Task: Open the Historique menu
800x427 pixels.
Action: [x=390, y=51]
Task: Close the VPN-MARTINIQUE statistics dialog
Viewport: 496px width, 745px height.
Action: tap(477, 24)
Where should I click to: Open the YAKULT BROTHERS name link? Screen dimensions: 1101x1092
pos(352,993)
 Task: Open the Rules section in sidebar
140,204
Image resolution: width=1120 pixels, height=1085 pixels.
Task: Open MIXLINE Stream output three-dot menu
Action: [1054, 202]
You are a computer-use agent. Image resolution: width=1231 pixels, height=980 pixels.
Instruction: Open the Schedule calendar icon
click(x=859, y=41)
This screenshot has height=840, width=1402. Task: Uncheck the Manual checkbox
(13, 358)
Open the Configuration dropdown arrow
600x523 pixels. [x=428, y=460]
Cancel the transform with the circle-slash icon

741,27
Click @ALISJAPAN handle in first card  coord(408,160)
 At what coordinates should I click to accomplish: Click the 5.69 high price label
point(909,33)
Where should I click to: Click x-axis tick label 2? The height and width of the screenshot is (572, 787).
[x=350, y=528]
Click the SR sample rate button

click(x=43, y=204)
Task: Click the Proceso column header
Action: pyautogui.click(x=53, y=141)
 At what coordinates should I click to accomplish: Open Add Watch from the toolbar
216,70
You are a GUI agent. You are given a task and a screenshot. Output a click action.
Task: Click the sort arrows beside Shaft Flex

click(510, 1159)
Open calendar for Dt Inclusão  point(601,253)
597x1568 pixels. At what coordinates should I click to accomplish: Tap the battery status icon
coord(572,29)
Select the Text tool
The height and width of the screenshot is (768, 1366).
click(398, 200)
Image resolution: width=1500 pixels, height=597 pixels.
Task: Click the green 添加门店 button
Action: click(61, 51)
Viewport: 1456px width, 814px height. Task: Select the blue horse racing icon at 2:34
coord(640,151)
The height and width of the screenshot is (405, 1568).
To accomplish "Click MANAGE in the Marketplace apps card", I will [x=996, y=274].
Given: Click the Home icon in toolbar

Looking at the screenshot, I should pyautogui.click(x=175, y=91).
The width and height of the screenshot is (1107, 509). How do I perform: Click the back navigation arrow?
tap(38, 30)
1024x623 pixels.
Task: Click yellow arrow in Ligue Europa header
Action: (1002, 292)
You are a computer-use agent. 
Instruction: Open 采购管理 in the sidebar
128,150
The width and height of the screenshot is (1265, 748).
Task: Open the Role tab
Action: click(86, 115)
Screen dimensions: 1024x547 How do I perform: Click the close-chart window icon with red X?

_Short problem_
Change every "Instruction:" in the listing above to "Goal:" and reproduce the listing with everything else unchanged.

_Solution to the exercise_
Task: Open the Historique menu
800x427 pixels.
Action: [x=390, y=51]
Task: Close the VPN-MARTINIQUE statistics dialog
Viewport: 496px width, 745px height.
Action: tap(477, 24)
Where should I click to: Open the YAKULT BROTHERS name link? Screen dimensions: 1101x1092
pos(352,993)
 Task: Open the Rules section in sidebar
140,204
Image resolution: width=1120 pixels, height=1085 pixels.
Task: Open MIXLINE Stream output three-dot menu
Action: [1054, 202]
You are a computer-use agent. Image resolution: width=1231 pixels, height=980 pixels.
Goal: Open the Schedule calendar icon
click(x=859, y=41)
This screenshot has height=840, width=1402. Task: Uncheck the Manual checkbox
(13, 358)
Open the Configuration dropdown arrow
600x523 pixels. [x=428, y=460]
Cancel the transform with the circle-slash icon

741,27
Click @ALISJAPAN handle in first card  coord(408,160)
 At what coordinates should I click to accomplish: Click the 5.69 high price label
point(909,33)
Where should I click to: Click x-axis tick label 2? The height and width of the screenshot is (572, 787).
[x=350, y=528]
Click the SR sample rate button

click(x=43, y=204)
Task: Click the Proceso column header
Action: pyautogui.click(x=53, y=141)
 At what coordinates should I click to accomplish: Open Add Watch from the toolbar
216,70
You are a GUI agent. You are given a task and a screenshot. Output a click action.
Task: Click the sort arrows beside Shaft Flex

click(510, 1159)
Open calendar for Dt Inclusão  point(601,253)
597x1568 pixels. At what coordinates should I click to accomplish: Tap the battery status icon
coord(572,29)
Select the Text tool
The height and width of the screenshot is (768, 1366).
click(398, 200)
Image resolution: width=1500 pixels, height=597 pixels.
Task: Click the green 添加门店 button
Action: click(61, 51)
Viewport: 1456px width, 814px height. Task: Select the blue horse racing icon at 2:34
coord(640,151)
The height and width of the screenshot is (405, 1568).
To accomplish "Click MANAGE in the Marketplace apps card", I will [x=996, y=274].
Given: Click the Home icon in toolbar

Looking at the screenshot, I should pyautogui.click(x=175, y=91).
The width and height of the screenshot is (1107, 509). How do I perform: Click the back navigation arrow?
tap(38, 30)
1024x623 pixels.
Task: Click yellow arrow in Ligue Europa header
Action: (1002, 292)
You are a computer-use agent. 
Goal: Open 采购管理 in the sidebar
128,150
The width and height of the screenshot is (1265, 748).
Task: Open the Role tab
Action: click(86, 115)
Screen dimensions: 1024x547 How do I perform: Click the close-chart window icon with red X?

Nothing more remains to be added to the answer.